En Ratanakiri, que hace frontera con Vietnam y Laos, cerca de la mitad de la población pertenece a minorías étnicas y la dependencia de la agricultura es mayor que en otras provincias del país. Esta minería informal es una apuesta arriesgada para los mineros pero un buen negocio para los dueños de la plantación, que alquilan las parcelas para su explotación y se quedan con el monopolio de la compra de gemas.

«Todas las gemas que encontramos las vendemos al jefe porque él alquila esta tierra, a unos 1.000 dólares la hectárea», indica Touy Ly. «He encontrado gemas tan grandes como mi brazo. Algunas se rompen pero otras son buenas; me han llegado a dar 2.000 dólares por una de ellas», añade la mujer para después quejarse de los días en los que no gana nada.

Muchas de las piedras preciosas acaban en tiendas de Banlung, la capital provincial, donde se venden al doble o el triple de lo que reciben los mineros artesanales.

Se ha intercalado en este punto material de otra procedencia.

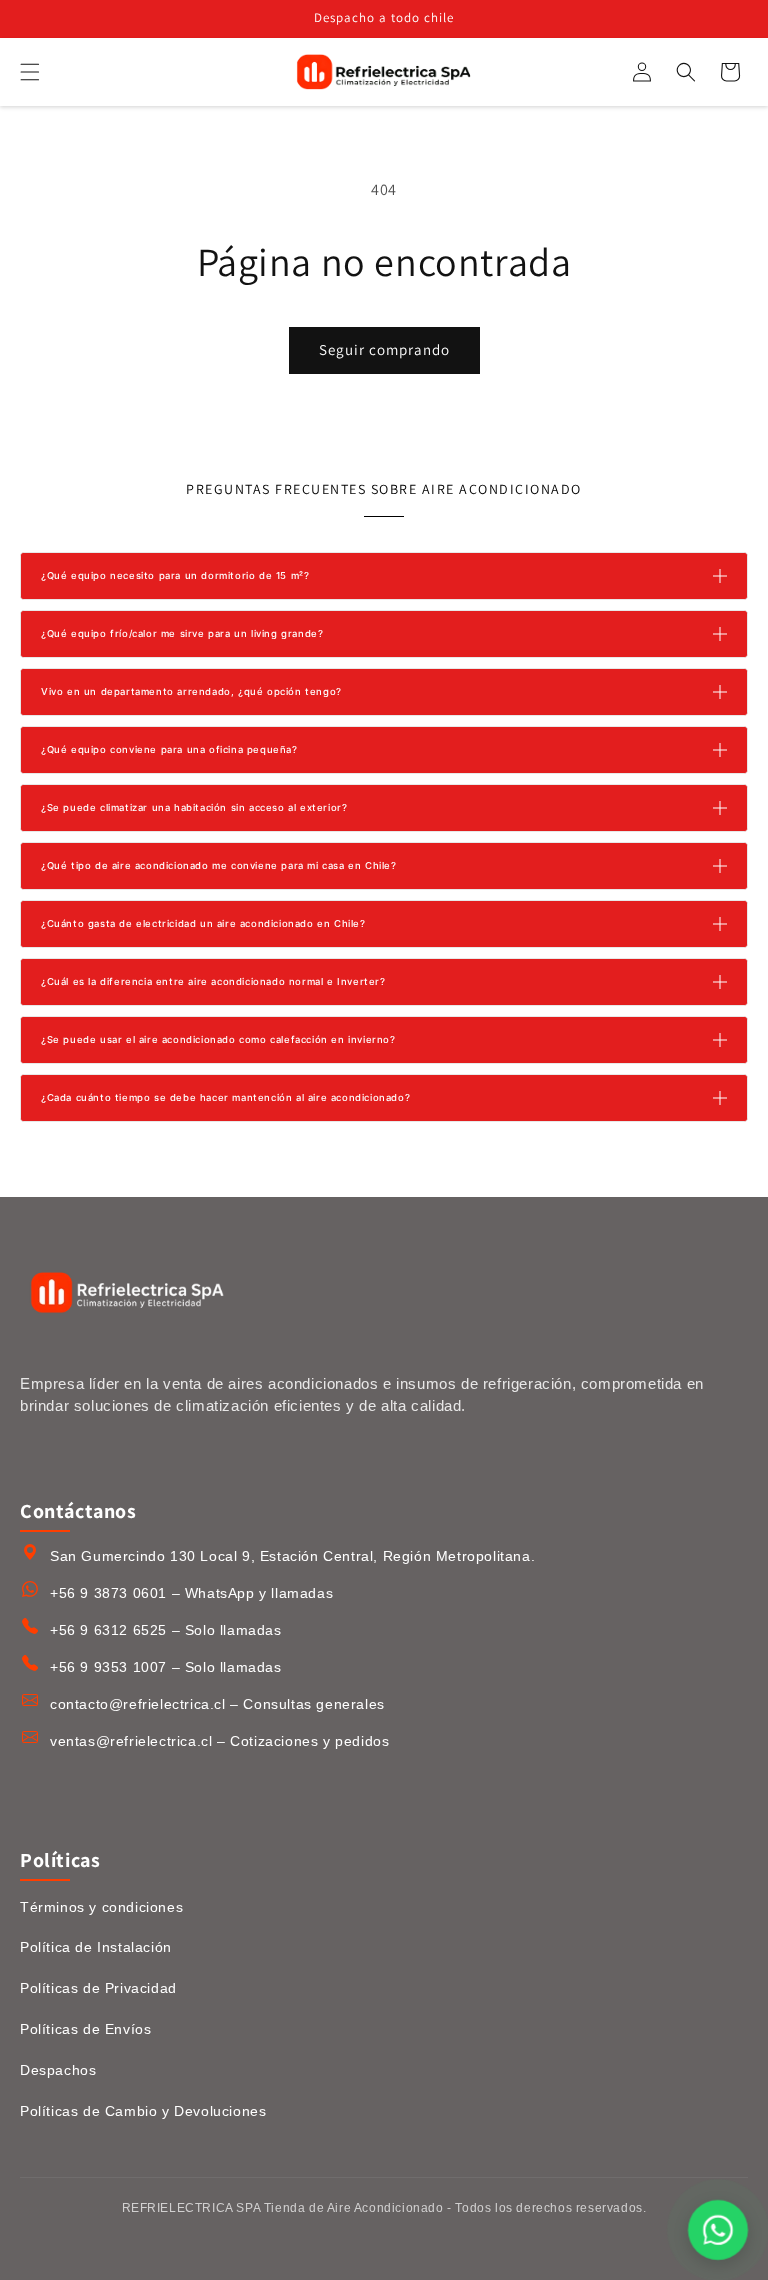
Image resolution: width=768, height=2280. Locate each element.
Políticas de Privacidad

En “Lim Sou Heng”, una de las tiendas más grandes de Banlung, la dependienta afirma que las circonitas vienen de Borkeo, donde la mayoría de los operadores no tienen la licencia que exige el Ministerio de Energía y Minas, según Adhoc.

Preguntado por la agencia Efe sobre cómo se desarrolla la minería en su distrito, el gobernador de Borkeo, Meas Sareth, rechazó continuar con una entrevista.

Visitas guiadas

A pesar de estas irregularidades, algunos guías ofrecen a los turistas visitas a las minas, donde un grupo de vendedoras les recibe para intentar venderles las gemas de menor calidad.

«Voy a pedirles entrar en uno de los agujeros para sacarme una foto», exclama Adrián Álvarez, un joven turista español que visita una de las minas junto a su novia. No lejos de los turistas, Ton Lihour cuenta que empezó a buscar piedras preciosas en el distrito de Lumphat, también en Ratanakiri, cuando tenía dieciséis años y que quince años después la extracción de gemas es el único trabajo que puede conseguir.

Teñido por el rojo de la tierra, Ton Lihour admite que a veces trae a su hijo de tres años a la plantación como hacen muchos de los mineros, aunque no quiere que se dedique a lo mismo cuando sea mayor.